One should not assume that all adaptive MT systems follow the same technological approach. In fact, real-time, in-context adaptation can be achieved through various architectural methods. Upon closer examination of other adaptive MT solutions, it is apparent that dynamic adaptation can be accomplished using different technological strategies. However, as more buyers come to realize that the responsiveness of the MT system holds greater importance than a static COMET score on a random test set, the evaluation strategies will evolve. It will be more beneficial to assess which systems can adapt most effortlessly with minimal effort.

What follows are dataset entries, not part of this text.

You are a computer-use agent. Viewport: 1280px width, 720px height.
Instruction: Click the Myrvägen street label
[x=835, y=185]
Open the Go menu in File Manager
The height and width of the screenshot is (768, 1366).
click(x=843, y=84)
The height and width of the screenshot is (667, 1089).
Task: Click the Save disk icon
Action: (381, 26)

The ModernMT approach to adaptation is to bring the encoding and decoding phases of model deployment much closer together, allowing dynamic and active human-in-the-loop corrective feedback, that is not so different from the in-context corrections and prompt modifications we are seeing with large language models.

It is possible that in the future, as Large Language Models (LLMs) become more cost-effective, scalable, secure, and controllable, they could be utilized to enhance SOTA adaptive MT models. This could improve both core translation quality and output fluency, either as stand-alone solutions or more likely as hybrid models that work with MT purpose-focused models that are yet to come.

Although LLMs have demonstrated their effectiveness in certain high-resource languages, their performance in lower-resource languages is notably poor according to initial evaluations. This outcome is not surprising, given that LLMs are not specifically tailored for translation tasks. The challenge lies in the fact that LLMs rely on extensive data caches for each language, and the significant data volumes required for improvement are often difficult to locate. Therefore, resolving this issue will not be a quick or simple process.

In contrast, ModernMT just announced support for 200 languages that can all immediately benefit from the continuous improvement infrastructure that underlies the technology, and begin the steady quality improvement process that is described in this article.

It has become evident that real-time systems that can enhance performance and swiftly respond to informed feedback from experts are highly favored to tackle the task of large-scale automated language translation.

Once customers have experienced the advantages of dynamic adaptive systems, they are unlikely to revert to the complexities, inconveniences, and slowly improving output quality of batch-trained static MT systems.